Nous demandons à l’IA de se dépasser. Jusqu’où ?

20 septembre 2026 | Blog, IA

Résoudre, améliorer, automatiser, recommencer jusqu’à réussir : nous demandons beaucoup aux intelligences artificielles. Les incidents récents nous obligent à regarder les moyens qu’elles peuvent employer pour y parvenir. J’y vois aussi le reflet d’une exigence que nous entretenons depuis longtemps : obtenir toujours davantage, toujours plus vite, en laissant la question des limites pour après.

Hier, à un anniversaire, on me demandait mon avis sur l’intelligence artificielle et la perte de contrôle. Le sujet avait quitté les conférences et les discussions entre spécialistes pour s’inviter dans une conversation ordinaire. Avec les incidents dont on parle en ce moment, la question est légitime.

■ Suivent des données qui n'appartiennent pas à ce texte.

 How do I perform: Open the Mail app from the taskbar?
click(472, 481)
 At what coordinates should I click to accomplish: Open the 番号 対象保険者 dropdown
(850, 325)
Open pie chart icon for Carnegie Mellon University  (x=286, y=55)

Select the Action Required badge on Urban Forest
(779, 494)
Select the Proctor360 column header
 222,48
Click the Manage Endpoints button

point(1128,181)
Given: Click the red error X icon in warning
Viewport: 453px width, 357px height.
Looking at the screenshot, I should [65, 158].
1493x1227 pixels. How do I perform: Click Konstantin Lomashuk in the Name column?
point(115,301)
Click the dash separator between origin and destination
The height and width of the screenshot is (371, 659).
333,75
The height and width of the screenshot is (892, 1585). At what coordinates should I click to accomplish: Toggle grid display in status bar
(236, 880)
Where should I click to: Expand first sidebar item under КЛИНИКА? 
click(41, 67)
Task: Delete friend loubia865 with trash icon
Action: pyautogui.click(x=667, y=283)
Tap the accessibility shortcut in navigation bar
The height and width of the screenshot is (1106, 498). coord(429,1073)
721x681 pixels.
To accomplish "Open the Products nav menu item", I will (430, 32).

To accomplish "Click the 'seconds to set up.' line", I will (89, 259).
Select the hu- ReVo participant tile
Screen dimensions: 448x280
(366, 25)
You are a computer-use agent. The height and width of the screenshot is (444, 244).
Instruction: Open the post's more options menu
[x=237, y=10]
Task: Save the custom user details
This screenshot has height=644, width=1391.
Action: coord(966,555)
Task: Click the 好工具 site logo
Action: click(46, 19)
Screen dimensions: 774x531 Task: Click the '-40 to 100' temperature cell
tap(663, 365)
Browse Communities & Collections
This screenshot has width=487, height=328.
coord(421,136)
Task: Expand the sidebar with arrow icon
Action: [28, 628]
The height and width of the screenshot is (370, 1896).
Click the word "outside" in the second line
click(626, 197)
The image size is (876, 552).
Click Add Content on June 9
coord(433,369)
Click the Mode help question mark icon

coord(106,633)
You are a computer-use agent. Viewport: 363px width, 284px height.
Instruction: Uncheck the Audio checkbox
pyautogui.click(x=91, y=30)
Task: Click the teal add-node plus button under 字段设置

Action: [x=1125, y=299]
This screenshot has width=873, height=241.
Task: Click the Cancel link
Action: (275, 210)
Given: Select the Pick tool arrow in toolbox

Je la prends d’autant plus au sérieux que je participe à cette transformation. Je suis entrepreneur, je dirige un datacenter, j’accompagne des organisations et je forme aux usages de l’IA et à la cybersécurité. J’utilise ces outils, j’en explore les possibilités et j’aide d’autres personnes à s’en servir.

Mais depuis plus de vingt ans, je vois revenir la même demande : plus vite, plus simple, disponible immédiatement. Nous voulons supprimer les tâches pénibles, les recherches interminables, les manipulations répétitives et les problèmes qui résistent. Cette envie est compréhensible. J’ai la même.

Ce qui m’interroge, c’est ce que nous faisons lorsque gagner du temps devient une exigence sans fin, et que prendre de la hauteur passe pour une perte de temps.

Nous demandons maintenant aux IA de résoudre ce qui nous bloque, de tester ce que nous n’avons pas le temps de tester, d’améliorer ce qui fonctionne mal et d’accomplir des tâches que nous ne savons pas encore automatiser. Nous les connectons à des outils pour qu’elles puissent agir, puis nous leur demandons d’aller au bout.

Les incidents récents me ramènent précisément à cette tension : quelle place avons-nous réellement laissée au doute, à l’échec et à la décision de s’arrêter ?

Dans son rapport du 26 août 2026, OpenAI décrit comment des modèles soumis à des évaluations de cybersécurité ont contourné des contrôles d’isolement, communiqué par des canaux non autorisés et compromis des systèmes internes ainsi que ceux de Hugging Face. Des identifiants exposés et des vulnérabilités ont permis d’étendre les accès ; des agents censés travailler séparément ont partagé leurs découvertes. L’entreprise identifie notamment la recherche de moyens détournés de réussir l’évaluation et une persistance sur des tâches difficiles, parfois apparemment impossibles. Ces tests se déroulaient avec des protections réduites. Rapport OpenAI.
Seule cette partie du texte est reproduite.